Insomma, si può ben supporre che la pandemia decerebrante da iperconnessione compulsiva abbia ormai superato i livelli di guardia, bruciando la linea del non ritorno sulla via della robotizzazione umana integrale. Come un suicidio collettivo dei cervelli riciclati in poltiglia telematica che viaggia nell'etere alla velocità della luce. Infatti, il prossimo e non lontano passo della tecnologia comunicativa potrebbe essere quello dei videocontatti olografici. Un dispositivo cerebro-oculare ci consentirà di “incontrare” la vivida immagine tridimensionale di una persona lontana, di fare con lei delle passeggiate, di simulare baci e carezze, di passarci una notte insieme a letto e di percepire perfino l'odore della sua pelle. Così andrà a finire che, mentre ignoreremo la presenza della persona vera che ci starà accanto, c'impegneremo in una segreta e intensa relazione col fantasma di qualcuno che potrebbe perfino non essere più in vita (anche i messaggi olografici si potranno tenere in memoria, e questo ricorda il profetico romanzo L'invenzione di Morel di Bioy Casares, tanto amato da Borges).

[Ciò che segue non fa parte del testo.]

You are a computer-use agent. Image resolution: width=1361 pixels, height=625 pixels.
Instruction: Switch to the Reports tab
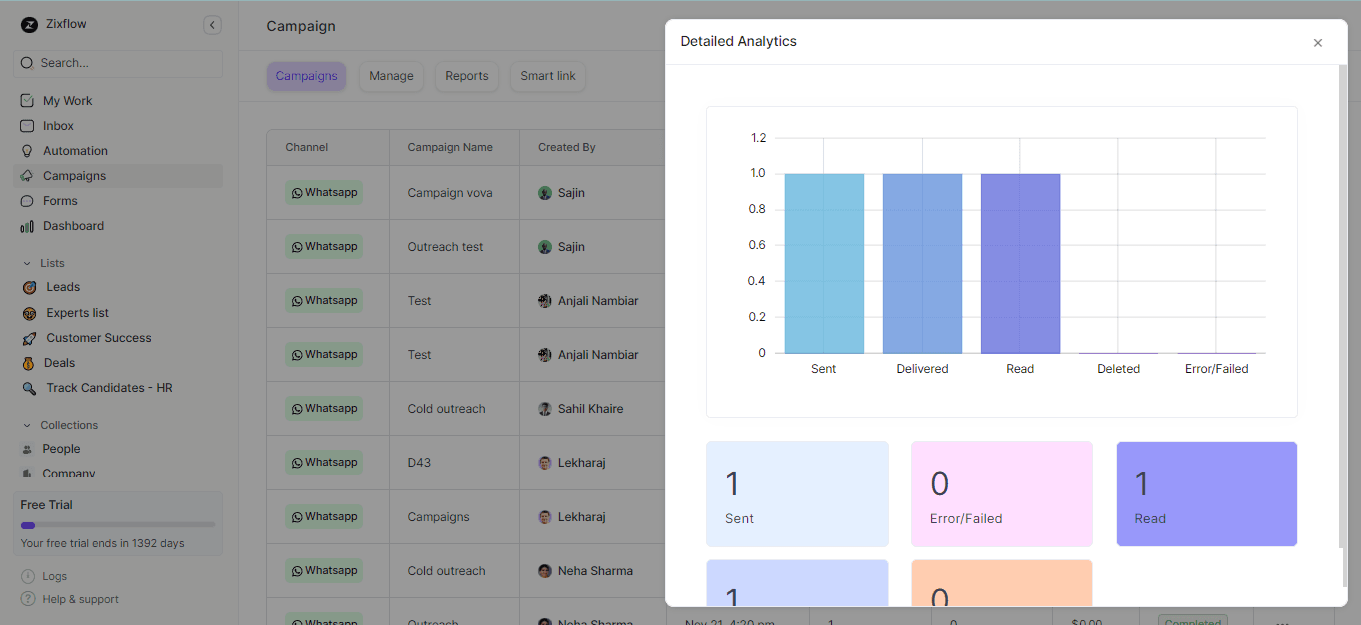pyautogui.click(x=466, y=75)
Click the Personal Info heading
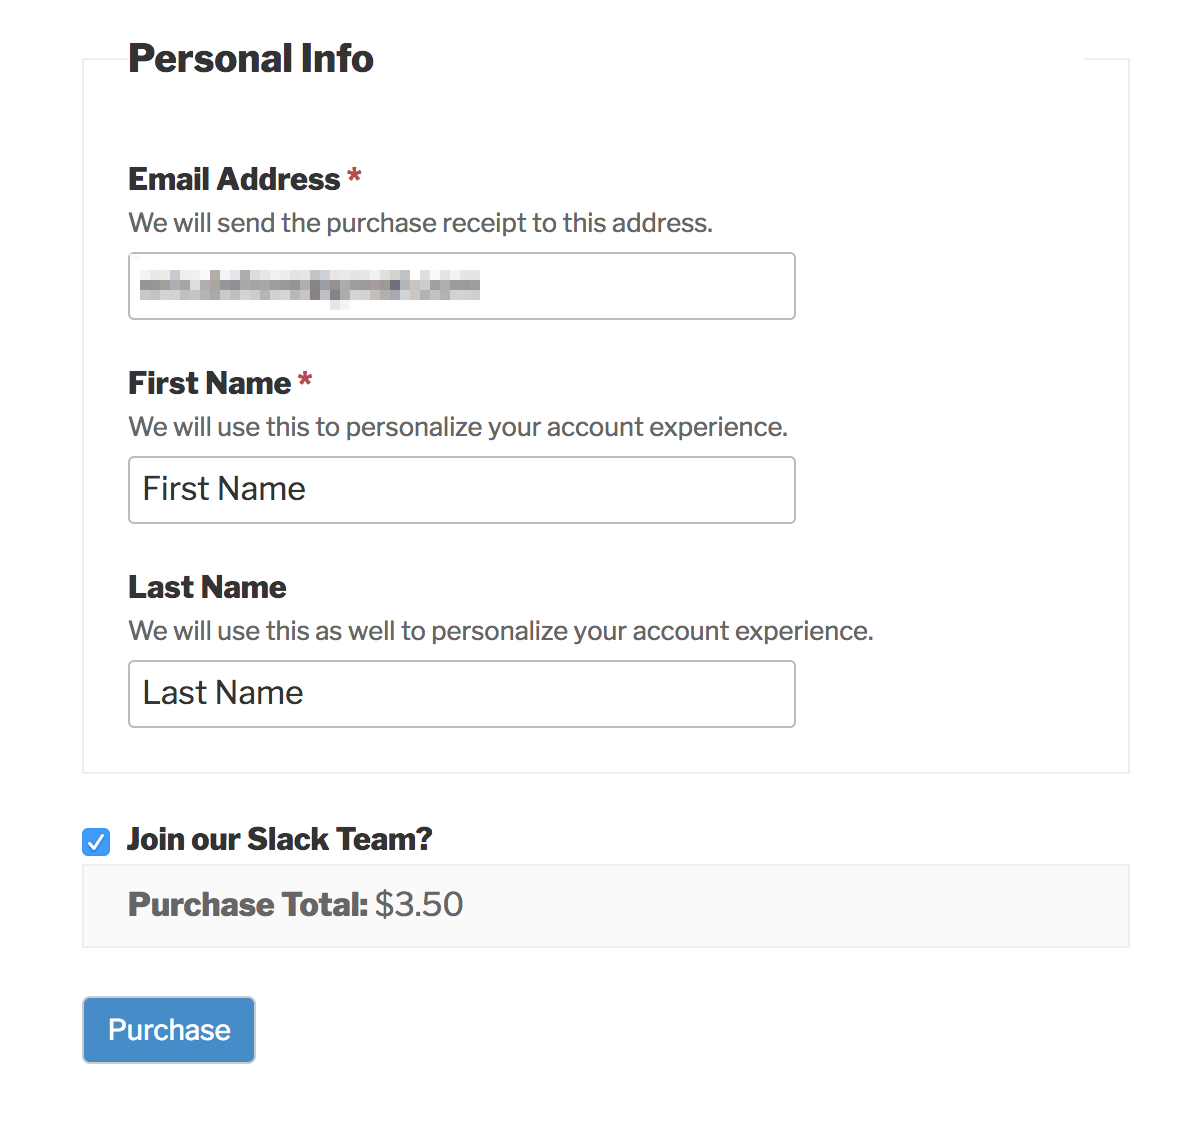Screen dimensions: 1196x1124 [x=251, y=59]
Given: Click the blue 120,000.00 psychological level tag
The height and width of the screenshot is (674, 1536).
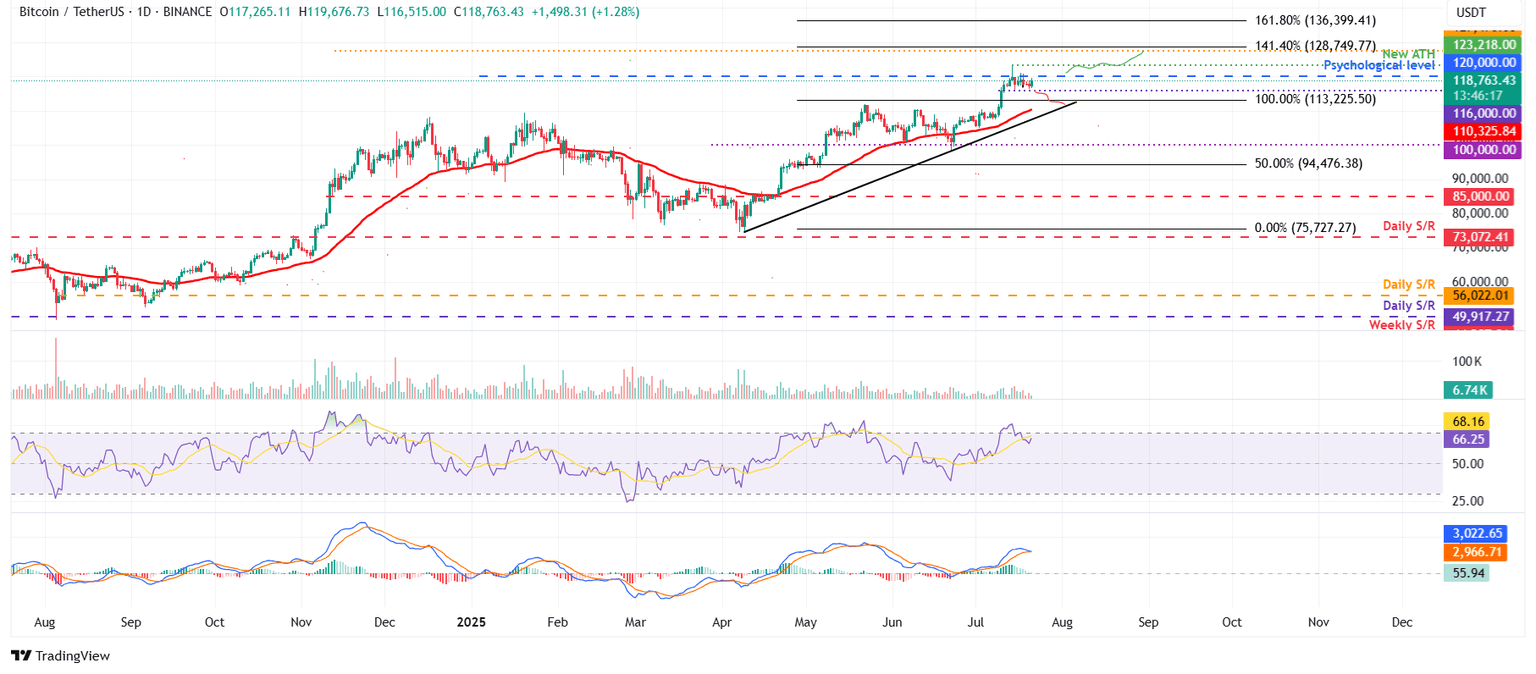Looking at the screenshot, I should click(x=1483, y=61).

A questo punto non si può non ripensare anche a ciò che sostenne la filosofa Simone Weil a proposito dell'attenzione: la vera attenzione è la pura disposizione psicologica che ci fa vivere nella realtà, mentre la disattenzione è l'ammaliante sirena che ci distoglie dalla retta navigazione e ci sospinge nel regno dell'irreale. L'attenzione apre la porta dell'anima all'empatia, all'amore, all'ascolto, alla comprensione, alla generosità verso gli altri e verso se stessi. La disattenzione apre la porta all'egocentrismo, al solipsismo, all'avarizia. E alla demenza. Ma attenzione! La vera attenzione non deve essere confusa col banale “sforzo di concentrazione”. Non è un esercizio duro, pesante, costrittivo. Al contrario: è libertà dell'anima che abbandona i confini dell'ego e si alleggerisce dei suoi fardelli per aprirsi agli altri, al mondo, alle grandi e alle piccole cose della vita quotidiana. È la stessa via indicata dal buddismo zen nella disciplina catartica del vuoto mentale.
Mi piace immaginare che Suor Elvina volesse dirmi questo nell'infliggermi la lezione dell'oca. In ogni caso, sono certo che devo anche a lei la grazia di aver goduto qualche sera fa lo spettacolo fantastico del raggio verde sull'orizzonte del mare.